Your objective: Retype all of the data shown below, keeping every character the same.

Top of Data for the task

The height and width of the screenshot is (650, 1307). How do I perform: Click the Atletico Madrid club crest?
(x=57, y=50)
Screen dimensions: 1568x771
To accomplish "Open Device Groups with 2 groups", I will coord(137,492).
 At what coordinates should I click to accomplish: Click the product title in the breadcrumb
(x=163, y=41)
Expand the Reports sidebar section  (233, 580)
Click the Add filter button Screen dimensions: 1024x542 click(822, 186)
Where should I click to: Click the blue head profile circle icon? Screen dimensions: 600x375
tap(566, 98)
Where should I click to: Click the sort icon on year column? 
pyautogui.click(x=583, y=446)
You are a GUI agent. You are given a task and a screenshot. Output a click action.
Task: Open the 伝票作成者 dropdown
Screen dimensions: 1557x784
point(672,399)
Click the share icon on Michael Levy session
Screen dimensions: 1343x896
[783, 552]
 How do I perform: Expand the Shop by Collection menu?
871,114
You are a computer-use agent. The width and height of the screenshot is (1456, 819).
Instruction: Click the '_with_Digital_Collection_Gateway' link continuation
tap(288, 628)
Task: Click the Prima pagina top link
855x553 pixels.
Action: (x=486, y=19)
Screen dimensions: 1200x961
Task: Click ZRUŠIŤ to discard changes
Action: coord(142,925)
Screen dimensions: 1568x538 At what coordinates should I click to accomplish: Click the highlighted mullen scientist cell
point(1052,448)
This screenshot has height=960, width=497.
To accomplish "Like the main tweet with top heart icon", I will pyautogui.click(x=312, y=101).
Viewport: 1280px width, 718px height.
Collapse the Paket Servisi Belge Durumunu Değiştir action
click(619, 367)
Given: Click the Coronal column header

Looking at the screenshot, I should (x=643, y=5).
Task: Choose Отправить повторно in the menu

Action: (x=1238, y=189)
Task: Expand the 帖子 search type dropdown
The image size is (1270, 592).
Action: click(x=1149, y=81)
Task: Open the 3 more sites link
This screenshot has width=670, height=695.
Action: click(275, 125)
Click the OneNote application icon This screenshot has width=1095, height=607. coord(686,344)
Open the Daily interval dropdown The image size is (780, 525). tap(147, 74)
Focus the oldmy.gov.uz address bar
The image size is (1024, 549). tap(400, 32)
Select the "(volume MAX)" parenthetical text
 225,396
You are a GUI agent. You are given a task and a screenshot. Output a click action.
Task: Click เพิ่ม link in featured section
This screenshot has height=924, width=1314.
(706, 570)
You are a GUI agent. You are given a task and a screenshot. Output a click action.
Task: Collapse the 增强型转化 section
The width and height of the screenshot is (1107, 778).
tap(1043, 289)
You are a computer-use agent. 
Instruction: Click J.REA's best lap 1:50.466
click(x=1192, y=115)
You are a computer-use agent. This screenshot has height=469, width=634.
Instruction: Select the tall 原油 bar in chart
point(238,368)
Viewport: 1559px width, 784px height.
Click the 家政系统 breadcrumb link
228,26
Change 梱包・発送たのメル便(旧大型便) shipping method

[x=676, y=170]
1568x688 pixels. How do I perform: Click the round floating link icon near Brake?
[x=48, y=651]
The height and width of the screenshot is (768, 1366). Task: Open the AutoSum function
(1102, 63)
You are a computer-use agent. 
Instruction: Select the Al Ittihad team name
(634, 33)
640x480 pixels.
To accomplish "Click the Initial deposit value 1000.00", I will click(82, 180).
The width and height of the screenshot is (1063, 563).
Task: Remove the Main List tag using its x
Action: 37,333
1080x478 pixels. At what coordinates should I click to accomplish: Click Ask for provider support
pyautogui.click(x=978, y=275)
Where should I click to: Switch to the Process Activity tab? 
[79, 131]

Bottom of Data for the task

Output for this exercise:
The height and width of the screenshot is (650, 1307). How do I perform: Click the Atletico Madrid club crest?
(x=57, y=50)
Screen dimensions: 1568x771
To accomplish "Open Device Groups with 2 groups", I will coord(137,492).
 At what coordinates should I click to accomplish: Click the product title in the breadcrumb
(x=163, y=41)
Expand the Reports sidebar section  (233, 580)
Click the Add filter button Screen dimensions: 1024x542 click(822, 186)
Where should I click to: Click the blue head profile circle icon? Screen dimensions: 600x375
tap(566, 98)
Where should I click to: Click the sort icon on year column? 
pyautogui.click(x=583, y=446)
You are a GUI agent. You are given a task and a screenshot. Output a click action.
Task: Open the 伝票作成者 dropdown
Screen dimensions: 1557x784
point(672,399)
Click the share icon on Michael Levy session
Screen dimensions: 1343x896
[783, 552]
 How do I perform: Expand the Shop by Collection menu?
871,114
You are a computer-use agent. The width and height of the screenshot is (1456, 819).
Instruction: Click the '_with_Digital_Collection_Gateway' link continuation
tap(288, 628)
Task: Click the Prima pagina top link
855x553 pixels.
Action: (x=486, y=19)
Screen dimensions: 1200x961
Task: Click ZRUŠIŤ to discard changes
Action: coord(142,925)
Screen dimensions: 1568x538 At what coordinates should I click to accomplish: Click the highlighted mullen scientist cell
point(1052,448)
This screenshot has height=960, width=497.
To accomplish "Like the main tweet with top heart icon", I will pyautogui.click(x=312, y=101).
Viewport: 1280px width, 718px height.
Collapse the Paket Servisi Belge Durumunu Değiştir action
click(619, 367)
Given: Click the Coronal column header

Looking at the screenshot, I should (x=643, y=5).
Task: Choose Отправить повторно in the menu

Action: (x=1238, y=189)
Task: Expand the 帖子 search type dropdown
The image size is (1270, 592).
Action: click(x=1149, y=81)
Task: Open the 3 more sites link
This screenshot has width=670, height=695.
Action: click(275, 125)
Click the OneNote application icon This screenshot has width=1095, height=607. coord(686,344)
Open the Daily interval dropdown The image size is (780, 525). tap(147, 74)
Focus the oldmy.gov.uz address bar
The image size is (1024, 549). tap(400, 32)
Select the "(volume MAX)" parenthetical text
 225,396
You are a GUI agent. You are given a task and a screenshot. Output a click action.
Task: Click เพิ่ม link in featured section
This screenshot has height=924, width=1314.
(706, 570)
You are a GUI agent. You are given a task and a screenshot. Output a click action.
Task: Collapse the 增强型转化 section
The width and height of the screenshot is (1107, 778).
tap(1043, 289)
You are a computer-use agent. 
Instruction: Click J.REA's best lap 1:50.466
click(x=1192, y=115)
You are a computer-use agent. This screenshot has height=469, width=634.
Instruction: Select the tall 原油 bar in chart
point(238,368)
Viewport: 1559px width, 784px height.
Click the 家政系统 breadcrumb link
228,26
Change 梱包・発送たのメル便(旧大型便) shipping method

[x=676, y=170]
1568x688 pixels. How do I perform: Click the round floating link icon near Brake?
[x=48, y=651]
The height and width of the screenshot is (768, 1366). Task: Open the AutoSum function
(1102, 63)
You are a computer-use agent. 
Instruction: Select the Al Ittihad team name
(634, 33)
640x480 pixels.
To accomplish "Click the Initial deposit value 1000.00", I will click(82, 180).
The width and height of the screenshot is (1063, 563).
Task: Remove the Main List tag using its x
Action: 37,333
1080x478 pixels. At what coordinates should I click to accomplish: Click Ask for provider support
pyautogui.click(x=978, y=275)
Where should I click to: Switch to the Process Activity tab? 
[79, 131]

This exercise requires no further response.